Football star shot holding up store

Dundalk High player is killed by clerk in liquor outlet

March 14, 2002|By Dennis O'Brien and Stephanie Desmon | Dennis O'Brien and Stephanie Desmon,SUN STAFF

A 17-year-old college-bound football star at Dundalk High School was shot and killed yesterday morning when he tried to hold up a liquor store a few blocks from the school.

Derrick Lemell Breedlove, a senior who planned to attend a Virginia university on a football scholarship next fall, was killed inside Modern Discount Liquors in the 6900 block of Holabird Ave.

Baltimore County police said he entered the store armed with a pellet gun and was shot by a clerk after taking a bag of cash.

Police said they were questioning another Dundalk student last night who might have been waiting outside the store in a getaway car. Police found the vehicle in the parking lot at Dundalk High and towed it away as part of the investigation.

No charges have been filed against the clerk, said Cpl. Vickie Warehime, a police spokeswoman, who noted that the store had been held up at gunpoint twice last month.

"We're looking at the possibility that this robbery might be connected to the two other robberies," she said.

At Dundalk High, Breedlove was known as a bright kid with a bright future.

"When I got the call, I thought it must be a mistake, it has to be a mistake," said Kim Stephanic, the school's principal. "Derrick was supposed to be in his first-period class and instead he was robbing a liquor store. I can't understand it. ...

"I'm devastated. Derrick was a kid with a promising future. Of course, I could never defend his choice and, to be quite honest, I can't explain it."

Warehime said that Breedlove walked into the store shortly after 9 a.m., displayed the pellet gun and demanded money from a clerk behind the counter. A second clerk, Richard Kosinski, 50, who lives near the store, was in a back room and witnessed the robbery, she said.

Kosinski retrieved a handgun, walked out a side door and re-entered through the front door, Warehime said. He confronted Breedlove and shot him twice in the upper body.

Breedlove was a 6-foot 2-inch, 251-pound tight end and defensive end for Dundalk High and had planned to attend Hampton University, in Hampton, Va., on a football scholarship next fall.

A woman at Breedlove's home who identified herself as an aunt said yesterday that the family was in shock and is convinced that he was "hanging with the wrong crowd."

Dundalk High senior Steve Nadeau, who played right tackle next to Breedlove, said he believed his friend's talent and brains would have taken him somewhere.

"He was good in school and great in sports," Nadeau recalled yesterday. "When we were in 10th grade, he had colleges looking at him. I was, like, he's going to be the real deal."

Nadeau said he is sure Breedlove "wouldn't have harmed a soul."

But Nadeau said he worried about his classmate, who came from a family with very little money.

"We're not a bunch of Dulaney [High School] kids. We don't have the rich kids.

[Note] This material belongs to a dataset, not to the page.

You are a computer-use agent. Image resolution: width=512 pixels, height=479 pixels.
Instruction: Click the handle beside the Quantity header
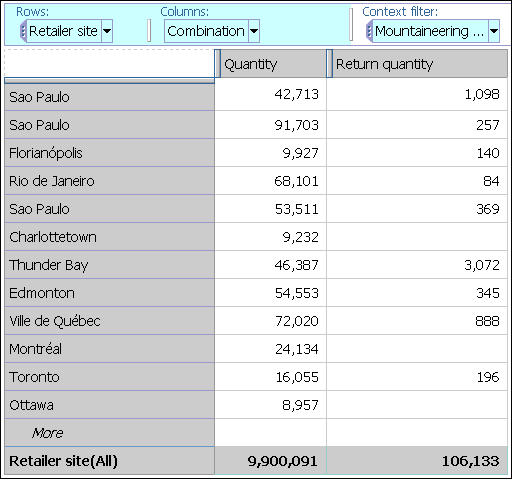point(217,64)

We don't have a lot of money," Nadeau said. "When you struggle like that ... anybody would break."

Breedlove had worked at the McDonald's in the 2200 block of Dundalk Ave., but quit about a month ago, saying that he had found a better job, according to a worker at the restaurant.

Warehime said the results of the police investigation will be turned over to Baltimore County State's Attorney Sandra A. O'Connor for review.

Breedlove, who was pronounced dead at the scene, did not fire any shots, Warehime said.

She also said that when he was shot, Breedlove was holding a bag of stolen money and a pellet gun that bore a "striking resemblance" to an automatic handgun.

"If you looked at that gun, there's no way you could tell the gun was not a semiautomatic until you held it and disassembled it," she said.

Police say Modern Discount Liquors clerks had reported armed robberies at the store Feb. 5 and Feb. 22. Neighbors said those robberies had put the working-class community on edge in recent weeks.

"It had everybody worried. It's not the kind of thing that happens that often around here," said Jim Clarke, who runs the Express Shoe Repair shop next to the store.

Sonny Brown, the owner of the liquor store, did not return phone calls last night.

But Clarke said that after the store was held up at gunpoint Feb. 22, the clerk who was on duty quit out of fear that there would be another robbery.

Neighbors expressed concern yesterday about what they see as an increase in crime in the community.

George Yeager, who lives near the store, said his home was burglarized about a year ago and he purchased two guns for protection recently because of a rash of break-ins at neighborhood shops and homes. "It seems like everybody around here's been robbed at least once," Yeager said.

Sun staff writer Linda Linley contributed to this article.